心の面も含め健康に大きな影響を及ぼすのは伴侶との関係です。結婚生活が長くなるにつれ理解が深まるはずですが、別々の世界で生きていると、意外と距離が離れてしまうこともあります。

私が妻によく指摘されるのは、「私の話を聞かない」。車の中にインタビューのテープを置いていたところ、それを聞いた妻が、「人の話はきちんと聞くのに、どうして私の話は聞かないの」。それは、仕事だからなのですが……。

中年夫婦が「夫婦の会話」をしようと外食に出かけたものの、何も話すことがなくて気まずい思いをするなど、ありがちな話です。定年退職した夫が妻に付いて出掛けようとするので、「ぬれ落ち葉」「わしも行く」と揶揄されたり、どうも地域社会で生きていない男性の方が分が悪いようです。
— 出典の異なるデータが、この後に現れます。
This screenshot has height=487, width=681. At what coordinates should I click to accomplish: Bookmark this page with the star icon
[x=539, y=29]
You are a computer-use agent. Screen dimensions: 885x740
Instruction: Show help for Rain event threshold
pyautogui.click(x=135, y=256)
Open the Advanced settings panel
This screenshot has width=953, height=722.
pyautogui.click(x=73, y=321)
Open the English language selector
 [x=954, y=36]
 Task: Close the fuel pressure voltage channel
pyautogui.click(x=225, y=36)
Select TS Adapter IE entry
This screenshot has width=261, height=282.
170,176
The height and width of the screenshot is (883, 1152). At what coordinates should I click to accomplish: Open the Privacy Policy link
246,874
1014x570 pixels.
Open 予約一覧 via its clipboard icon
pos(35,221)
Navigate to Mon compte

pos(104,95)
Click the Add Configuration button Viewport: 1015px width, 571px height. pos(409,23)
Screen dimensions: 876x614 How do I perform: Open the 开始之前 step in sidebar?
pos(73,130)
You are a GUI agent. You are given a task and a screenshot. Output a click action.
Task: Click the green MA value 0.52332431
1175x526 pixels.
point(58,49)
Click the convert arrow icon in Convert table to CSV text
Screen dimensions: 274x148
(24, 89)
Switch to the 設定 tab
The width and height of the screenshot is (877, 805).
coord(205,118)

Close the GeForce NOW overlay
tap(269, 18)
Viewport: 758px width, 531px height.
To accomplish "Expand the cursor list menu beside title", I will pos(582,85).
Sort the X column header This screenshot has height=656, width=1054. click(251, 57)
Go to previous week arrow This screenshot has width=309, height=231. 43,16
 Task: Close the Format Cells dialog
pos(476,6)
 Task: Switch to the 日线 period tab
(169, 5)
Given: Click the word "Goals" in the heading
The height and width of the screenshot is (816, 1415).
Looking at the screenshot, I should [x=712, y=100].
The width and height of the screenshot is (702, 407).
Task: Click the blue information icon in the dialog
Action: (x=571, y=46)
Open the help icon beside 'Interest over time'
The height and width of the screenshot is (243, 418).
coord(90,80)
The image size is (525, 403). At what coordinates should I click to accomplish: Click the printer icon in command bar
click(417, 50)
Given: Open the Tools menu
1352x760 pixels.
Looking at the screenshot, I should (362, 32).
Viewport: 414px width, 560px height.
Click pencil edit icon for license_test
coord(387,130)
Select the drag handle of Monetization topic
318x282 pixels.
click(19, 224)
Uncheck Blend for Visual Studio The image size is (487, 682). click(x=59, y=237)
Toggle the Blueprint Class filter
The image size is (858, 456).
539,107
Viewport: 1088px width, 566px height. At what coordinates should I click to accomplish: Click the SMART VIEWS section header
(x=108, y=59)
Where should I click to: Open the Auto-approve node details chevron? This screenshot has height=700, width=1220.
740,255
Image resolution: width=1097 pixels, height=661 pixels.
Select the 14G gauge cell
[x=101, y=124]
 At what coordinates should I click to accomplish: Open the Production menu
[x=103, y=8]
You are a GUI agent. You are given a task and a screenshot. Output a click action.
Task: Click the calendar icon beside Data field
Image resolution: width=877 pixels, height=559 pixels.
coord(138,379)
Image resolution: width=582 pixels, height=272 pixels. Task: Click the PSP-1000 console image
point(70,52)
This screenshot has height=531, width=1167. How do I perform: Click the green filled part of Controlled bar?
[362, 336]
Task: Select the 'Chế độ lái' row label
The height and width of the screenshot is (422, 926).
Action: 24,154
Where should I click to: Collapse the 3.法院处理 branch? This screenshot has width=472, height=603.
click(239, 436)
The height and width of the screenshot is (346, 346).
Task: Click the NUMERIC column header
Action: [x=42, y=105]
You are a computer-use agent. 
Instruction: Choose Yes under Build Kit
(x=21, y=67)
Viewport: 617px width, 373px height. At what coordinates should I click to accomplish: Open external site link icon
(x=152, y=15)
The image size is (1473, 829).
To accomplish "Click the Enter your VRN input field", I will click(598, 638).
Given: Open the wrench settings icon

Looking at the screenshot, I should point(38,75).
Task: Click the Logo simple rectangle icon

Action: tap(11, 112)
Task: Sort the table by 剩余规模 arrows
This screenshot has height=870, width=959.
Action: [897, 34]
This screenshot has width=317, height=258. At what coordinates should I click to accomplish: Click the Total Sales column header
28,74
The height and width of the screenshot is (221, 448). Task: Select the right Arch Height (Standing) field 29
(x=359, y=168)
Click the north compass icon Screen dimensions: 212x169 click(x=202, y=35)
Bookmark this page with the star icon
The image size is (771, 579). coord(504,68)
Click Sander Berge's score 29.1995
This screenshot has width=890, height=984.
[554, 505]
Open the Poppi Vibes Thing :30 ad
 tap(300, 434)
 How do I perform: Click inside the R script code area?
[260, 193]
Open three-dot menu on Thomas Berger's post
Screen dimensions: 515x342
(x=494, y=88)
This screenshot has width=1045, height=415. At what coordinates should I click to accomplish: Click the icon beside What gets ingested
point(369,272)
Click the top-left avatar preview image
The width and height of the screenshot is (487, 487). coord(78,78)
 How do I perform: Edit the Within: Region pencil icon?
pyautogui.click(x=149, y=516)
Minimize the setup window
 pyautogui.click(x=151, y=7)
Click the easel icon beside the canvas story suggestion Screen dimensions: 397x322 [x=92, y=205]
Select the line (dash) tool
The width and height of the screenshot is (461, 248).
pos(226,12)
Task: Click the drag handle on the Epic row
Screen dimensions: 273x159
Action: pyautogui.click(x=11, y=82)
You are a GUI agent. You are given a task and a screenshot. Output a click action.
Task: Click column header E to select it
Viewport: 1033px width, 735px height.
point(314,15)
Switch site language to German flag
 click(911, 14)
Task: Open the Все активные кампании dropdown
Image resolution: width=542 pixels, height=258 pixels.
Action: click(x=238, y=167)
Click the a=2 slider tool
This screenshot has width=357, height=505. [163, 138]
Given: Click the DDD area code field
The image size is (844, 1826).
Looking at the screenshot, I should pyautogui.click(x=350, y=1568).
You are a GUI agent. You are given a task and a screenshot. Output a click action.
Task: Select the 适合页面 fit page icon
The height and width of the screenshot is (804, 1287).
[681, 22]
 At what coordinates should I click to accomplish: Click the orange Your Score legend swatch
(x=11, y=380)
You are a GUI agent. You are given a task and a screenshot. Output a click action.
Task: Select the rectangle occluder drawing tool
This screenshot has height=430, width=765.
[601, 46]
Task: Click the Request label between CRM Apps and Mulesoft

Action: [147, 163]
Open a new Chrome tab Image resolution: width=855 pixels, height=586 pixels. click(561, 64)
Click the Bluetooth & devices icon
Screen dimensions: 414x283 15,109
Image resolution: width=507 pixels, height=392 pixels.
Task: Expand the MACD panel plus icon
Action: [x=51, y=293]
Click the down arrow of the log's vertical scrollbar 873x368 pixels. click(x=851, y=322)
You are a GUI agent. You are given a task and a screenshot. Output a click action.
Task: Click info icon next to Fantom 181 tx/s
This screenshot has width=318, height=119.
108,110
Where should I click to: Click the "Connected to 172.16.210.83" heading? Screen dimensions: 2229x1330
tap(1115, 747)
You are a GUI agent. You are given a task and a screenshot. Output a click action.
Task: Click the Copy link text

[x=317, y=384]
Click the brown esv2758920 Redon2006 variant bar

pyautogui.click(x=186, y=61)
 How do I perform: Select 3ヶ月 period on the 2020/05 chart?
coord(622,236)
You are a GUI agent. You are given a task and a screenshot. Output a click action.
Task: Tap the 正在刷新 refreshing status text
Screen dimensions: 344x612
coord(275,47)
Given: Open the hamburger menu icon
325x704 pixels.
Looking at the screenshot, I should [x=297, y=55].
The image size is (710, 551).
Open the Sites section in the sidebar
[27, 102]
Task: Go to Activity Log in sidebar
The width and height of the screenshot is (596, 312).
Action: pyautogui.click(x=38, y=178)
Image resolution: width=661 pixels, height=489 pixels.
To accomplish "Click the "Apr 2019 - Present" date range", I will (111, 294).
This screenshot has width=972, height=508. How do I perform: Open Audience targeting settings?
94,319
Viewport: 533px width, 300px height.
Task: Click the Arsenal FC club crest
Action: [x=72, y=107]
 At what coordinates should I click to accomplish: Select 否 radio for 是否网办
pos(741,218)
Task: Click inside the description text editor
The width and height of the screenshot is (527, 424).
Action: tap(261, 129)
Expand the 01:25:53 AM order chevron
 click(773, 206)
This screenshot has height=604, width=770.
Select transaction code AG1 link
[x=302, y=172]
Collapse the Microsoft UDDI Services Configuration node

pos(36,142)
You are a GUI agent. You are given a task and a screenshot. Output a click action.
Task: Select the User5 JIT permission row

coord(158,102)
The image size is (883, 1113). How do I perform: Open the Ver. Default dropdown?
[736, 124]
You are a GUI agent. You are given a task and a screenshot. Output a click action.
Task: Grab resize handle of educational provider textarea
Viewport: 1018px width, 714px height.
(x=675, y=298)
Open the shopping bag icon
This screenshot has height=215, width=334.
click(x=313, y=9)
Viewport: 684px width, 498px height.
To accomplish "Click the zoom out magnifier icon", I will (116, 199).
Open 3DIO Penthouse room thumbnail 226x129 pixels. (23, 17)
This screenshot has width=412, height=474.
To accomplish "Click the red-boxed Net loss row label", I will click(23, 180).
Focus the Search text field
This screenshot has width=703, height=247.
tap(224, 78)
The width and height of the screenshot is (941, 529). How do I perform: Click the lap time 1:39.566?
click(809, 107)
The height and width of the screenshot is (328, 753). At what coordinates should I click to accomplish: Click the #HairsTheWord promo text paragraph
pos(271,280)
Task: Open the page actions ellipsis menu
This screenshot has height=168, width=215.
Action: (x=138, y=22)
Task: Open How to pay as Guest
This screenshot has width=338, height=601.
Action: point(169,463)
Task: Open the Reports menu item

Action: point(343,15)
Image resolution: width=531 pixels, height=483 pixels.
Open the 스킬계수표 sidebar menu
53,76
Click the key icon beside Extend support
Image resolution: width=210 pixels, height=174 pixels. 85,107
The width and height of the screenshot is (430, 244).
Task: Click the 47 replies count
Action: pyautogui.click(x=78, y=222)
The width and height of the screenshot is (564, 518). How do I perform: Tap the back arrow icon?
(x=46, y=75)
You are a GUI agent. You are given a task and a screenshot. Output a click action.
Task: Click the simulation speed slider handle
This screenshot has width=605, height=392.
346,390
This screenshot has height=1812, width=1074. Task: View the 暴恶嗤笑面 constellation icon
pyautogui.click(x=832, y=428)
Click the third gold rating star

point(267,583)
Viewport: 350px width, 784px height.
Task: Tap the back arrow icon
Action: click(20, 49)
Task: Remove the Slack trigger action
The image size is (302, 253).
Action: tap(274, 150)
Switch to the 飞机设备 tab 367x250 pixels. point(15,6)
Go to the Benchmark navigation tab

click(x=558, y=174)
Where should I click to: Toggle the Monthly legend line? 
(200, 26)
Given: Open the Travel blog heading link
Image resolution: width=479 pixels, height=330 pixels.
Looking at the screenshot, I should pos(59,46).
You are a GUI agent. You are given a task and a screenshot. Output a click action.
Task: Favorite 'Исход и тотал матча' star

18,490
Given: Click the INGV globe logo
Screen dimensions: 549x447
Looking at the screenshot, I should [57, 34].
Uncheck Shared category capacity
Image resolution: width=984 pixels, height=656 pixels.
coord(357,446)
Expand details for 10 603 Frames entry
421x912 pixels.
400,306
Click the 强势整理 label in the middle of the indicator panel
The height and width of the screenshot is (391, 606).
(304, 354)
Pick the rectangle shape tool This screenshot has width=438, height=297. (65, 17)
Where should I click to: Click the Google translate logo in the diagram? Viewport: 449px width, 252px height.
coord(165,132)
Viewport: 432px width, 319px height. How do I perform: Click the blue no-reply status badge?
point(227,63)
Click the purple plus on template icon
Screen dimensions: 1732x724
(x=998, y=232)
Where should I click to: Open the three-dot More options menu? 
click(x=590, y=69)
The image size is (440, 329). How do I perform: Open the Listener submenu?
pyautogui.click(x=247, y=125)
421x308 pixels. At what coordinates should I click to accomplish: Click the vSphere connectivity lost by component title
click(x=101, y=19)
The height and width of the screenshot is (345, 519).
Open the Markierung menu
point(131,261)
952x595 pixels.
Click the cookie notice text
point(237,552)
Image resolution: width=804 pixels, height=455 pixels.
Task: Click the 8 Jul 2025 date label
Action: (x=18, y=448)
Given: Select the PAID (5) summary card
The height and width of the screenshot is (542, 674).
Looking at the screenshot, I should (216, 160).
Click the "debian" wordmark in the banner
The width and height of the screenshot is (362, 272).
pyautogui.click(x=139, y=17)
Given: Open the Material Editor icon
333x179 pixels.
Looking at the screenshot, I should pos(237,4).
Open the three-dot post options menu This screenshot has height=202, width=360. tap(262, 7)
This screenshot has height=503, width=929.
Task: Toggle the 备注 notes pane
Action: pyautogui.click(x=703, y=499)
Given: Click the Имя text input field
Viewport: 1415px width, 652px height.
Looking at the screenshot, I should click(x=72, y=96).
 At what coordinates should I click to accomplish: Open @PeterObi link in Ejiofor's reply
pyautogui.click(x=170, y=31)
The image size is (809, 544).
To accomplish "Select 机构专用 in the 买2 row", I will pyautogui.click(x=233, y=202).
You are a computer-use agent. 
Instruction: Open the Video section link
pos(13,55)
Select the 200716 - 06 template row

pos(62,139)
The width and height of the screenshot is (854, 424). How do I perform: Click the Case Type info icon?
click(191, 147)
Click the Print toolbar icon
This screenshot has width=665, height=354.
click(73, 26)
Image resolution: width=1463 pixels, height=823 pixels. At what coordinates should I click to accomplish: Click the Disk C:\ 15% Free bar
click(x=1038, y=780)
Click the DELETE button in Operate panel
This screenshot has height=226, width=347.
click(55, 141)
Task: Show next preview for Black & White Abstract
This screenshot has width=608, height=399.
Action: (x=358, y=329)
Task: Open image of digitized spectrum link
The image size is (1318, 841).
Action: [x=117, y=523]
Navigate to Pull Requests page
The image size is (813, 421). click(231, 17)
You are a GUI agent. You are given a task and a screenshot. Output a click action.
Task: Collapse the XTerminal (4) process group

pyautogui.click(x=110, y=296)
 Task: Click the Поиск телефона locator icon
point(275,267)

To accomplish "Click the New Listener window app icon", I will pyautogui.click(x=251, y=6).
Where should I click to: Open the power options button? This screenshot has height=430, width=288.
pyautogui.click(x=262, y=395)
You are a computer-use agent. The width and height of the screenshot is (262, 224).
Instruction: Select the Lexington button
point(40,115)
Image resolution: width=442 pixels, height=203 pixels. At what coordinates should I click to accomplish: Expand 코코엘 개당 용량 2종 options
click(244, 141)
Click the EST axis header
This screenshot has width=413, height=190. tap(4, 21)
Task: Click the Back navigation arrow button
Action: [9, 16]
8月に開かれた「日本の看取りを考える全国大会」で、「あなたは誰に看取られたいですか」というシンポジウムがありました。男性たちはほぼ「妻に看取られたい」と言うのですが、日本看取り士会の柴田久美子会長は、「奥さんたちのほとんどはご主人を看取りたくないと言っています」と言われ、しゅんとしていました。

「在家仏教こころの会」という法華経を基本とする教団は、「聞く、語る、しあわせになる」という運動を行っています。宗教団体の大会では代表者が長い話をするのが多いのですが、同会では20分くらいで、集まった人たちの意見発表に多くの時間が使われます。

結婚41年目にして、「妻のいいところを見るようにしよう」と思うようになった66歳の男性は、「今までは、自分の考えの中に入っていなかったら腹が立ち、ついついケンカになっていたが、見方を変えるといいところばっかりが見えてきて、怒りようがないんです」と。40年連れ添った妻に、「お互いの点数をつけよう」と提案した73歳の男性が、「妻に80点をつけたのに、あなたは50点ですよと言われた。わけを聞くと、仕事ばかりで家事、育児は一切しなかったからだと」などなど。

妻の話を聞いたり、妻を褒めたりするには、何より自分が自立した生き方を目指していることが大切です。それは、生活面の細々したことから、何のために生きるのかという大きなテーマに至るまで。

そこで自信を失うと、妻に依存したくなる自分がいるのに気付きます。それでは、妻も気持ちがよくないでしょう。それはお互いさまで、人生は死ぬまで修行と覚悟し、成長を心掛けたいものです。例え体が動かなくなっても、表情や笑顔だけで人に尽くすことはできます。最も身近な人に好まれるよう努力したいものです。